Amanda T
- Research Program Mentor
MS candidate at Tufts University
Expertise
combinatorics, graph theory, algebra, math but make it girlypop, girlypop but make it math, co-opting math content from one area and using it in wildly incompatible (but not really) areas
Bio
I’m a graph theorist and combinatorialist disguised as a very disgruntled algebraist! I study graphs in algebraic systems and classify the various funky geometries that exist in that space using linear algebra, graph theory, polynomial algebra, and ProCreate’s animation feature. I believe everyone’s got an inner mathematician, and sometimes that mathematician just wants to make friendship bracelets, and that, my friends, is called Knot Theory! Personally, I’m a huge crafter.
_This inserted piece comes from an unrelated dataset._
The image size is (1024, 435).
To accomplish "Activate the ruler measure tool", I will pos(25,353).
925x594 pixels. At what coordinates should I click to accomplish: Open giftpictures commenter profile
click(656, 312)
I knit, crochet, draw, animate, dance (I’m a popper!), make beaded bracelets, make knotted bracelets, procure various paracord creations, sometimes I’ll yassify my friends in doodles, all sorts of fun things like that! Sometimes, if I’m feeling fancy, I even do all of this…but outside…perhaps even while hiking around the woods!Project ideas
“The Prime Project” (ft Games You Played In 3rd Grade)
Imagine a number system that had some “prime amount” of numbers. How would that behave? What could it do? How would its polynomials behave? How do the numbers relate to one another? Could we visualize this? What do its polygons look like? Are the graphs planar? How do we color it? COULD WE even color it? Are we sure this is even math?! These are EXACTLY the questions that I ask myself when I do my research in combinatorics and graph theory (with an algebra flavor), and the questions I teach my students to ask as well! Not only will we learn “pure math” through literature review (whatever that means), we’ll synthesize new and exciting ideas using our absolute FAVORITE theorems ever…in unexpected places. You like (discrete) graphs but also really like the Mean Value Property in analysis? We can make that happen. You want to see how the Four Color Theorem applies to homogeneous graphs? We can do that too! By the end of our project, you’ll have a neat little math research project, all your own, to publish in journals (or submit to JMM or other conferences, fancy!)
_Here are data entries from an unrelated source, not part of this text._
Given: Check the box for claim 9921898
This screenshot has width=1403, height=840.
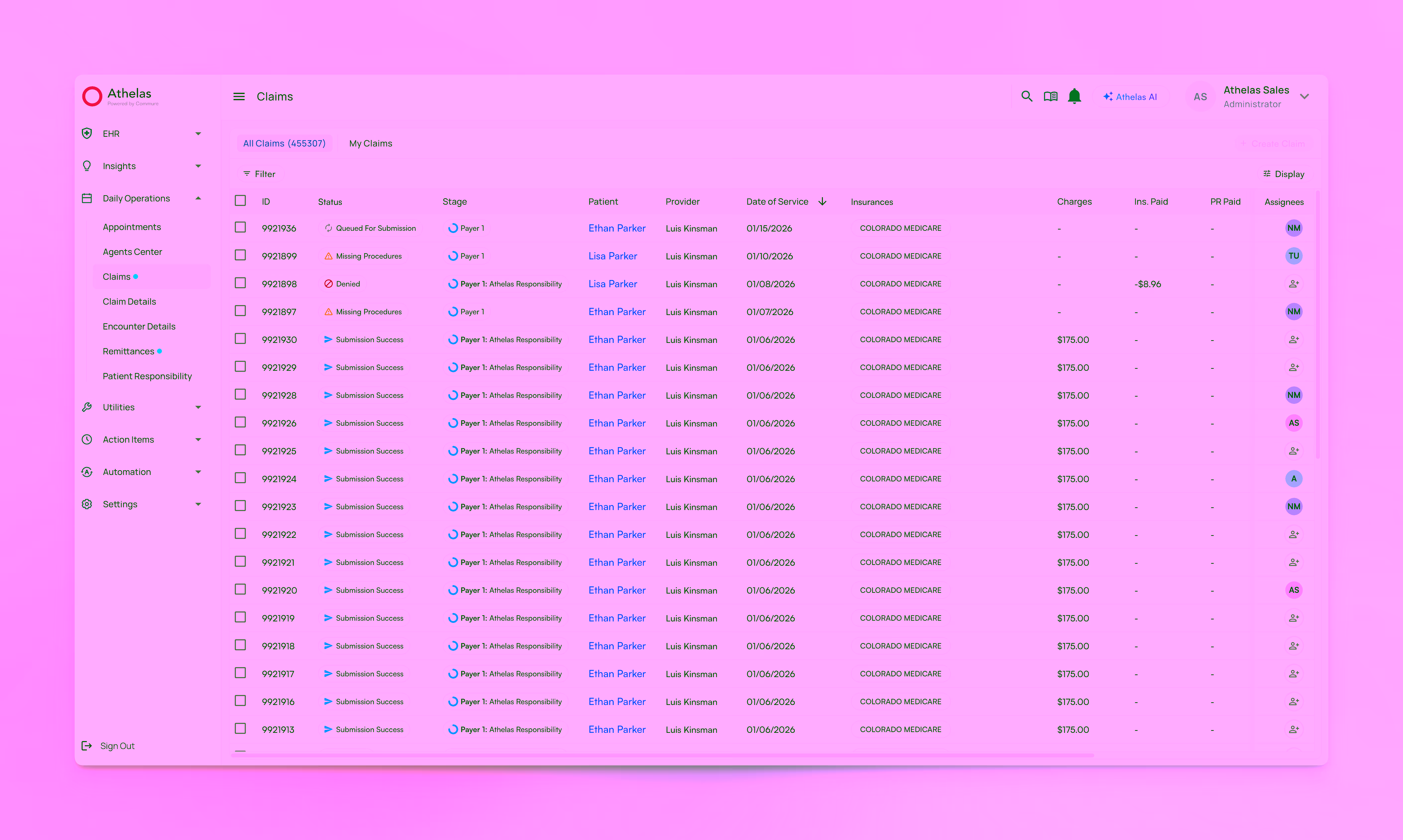Looking at the screenshot, I should [240, 283].
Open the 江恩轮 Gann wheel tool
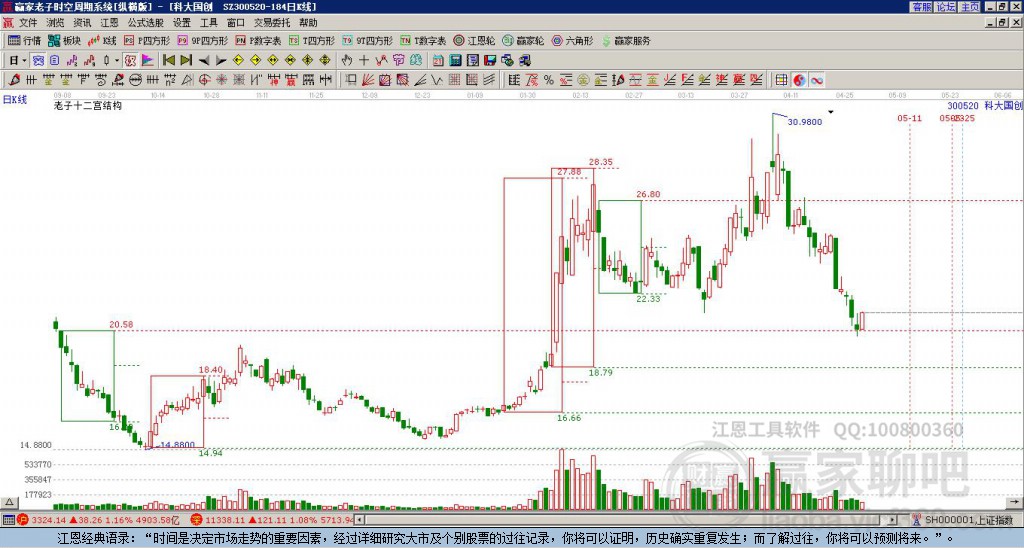Viewport: 1024px width, 548px height. coord(475,40)
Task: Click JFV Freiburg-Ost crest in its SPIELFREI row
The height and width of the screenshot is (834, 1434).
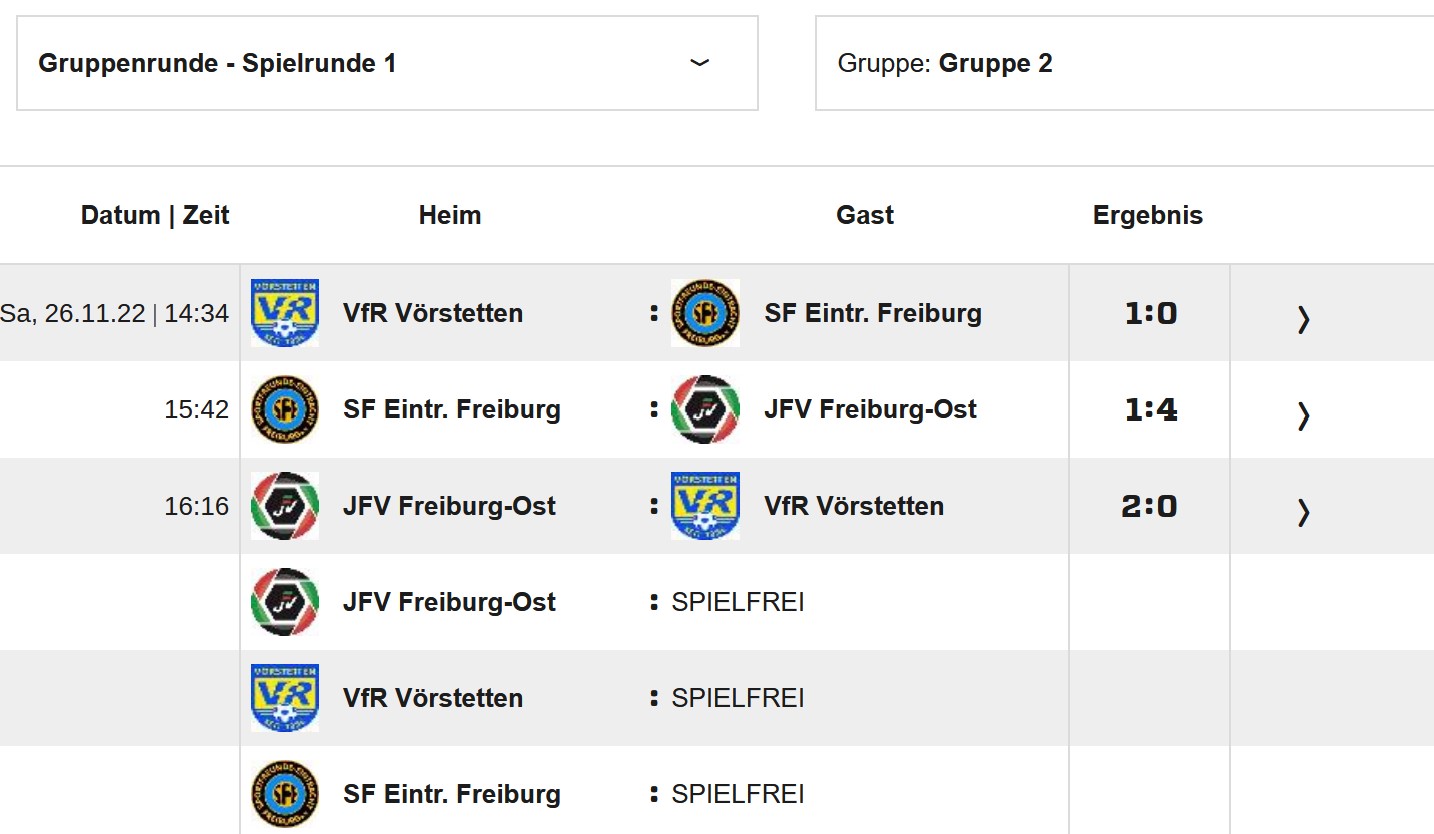Action: (285, 602)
“This is why we only work with prime numbers”
Like in the Prime Project, the premise is similar…but somehow…marginally more horrifying… Imagine a number system that had some “COMPOSITE amount” of numbers. How would that behave? What could it do? How would its polynomials behave? How do the numbers relate to one another? Could we visualize this? What do its polygons look like? Are the graphs planar? How do we color it? COULD WE even color it? Are we sure this is even math?! AND this isn’t to mention that in a composite system…the kernel of functions aren’t trivial…there are a LOT of things that get sent to 0… how does that affect the geometry? These are EXACTLY the questions that I ask myself when I do my research in combinatorics and graph theory (with an algebra flavor), and the questions I teach my students to ask as well! Not only will we learn “pure math” through literature review (whatever that means), we’ll synthesize new and exciting ideas using our absolute FAVORITE theorems ever…in unexpected places. You like (discrete) graphs but also really like the Mean Value Property in analysis? We can make that happen. You want to see how the Four Color Theorem applies to homogeneous graphs? We can do that too! By the end of our project, you’ll have a neat little math research project, all your own, to publish in journals (or submit to JMM or other conferences, fancy!)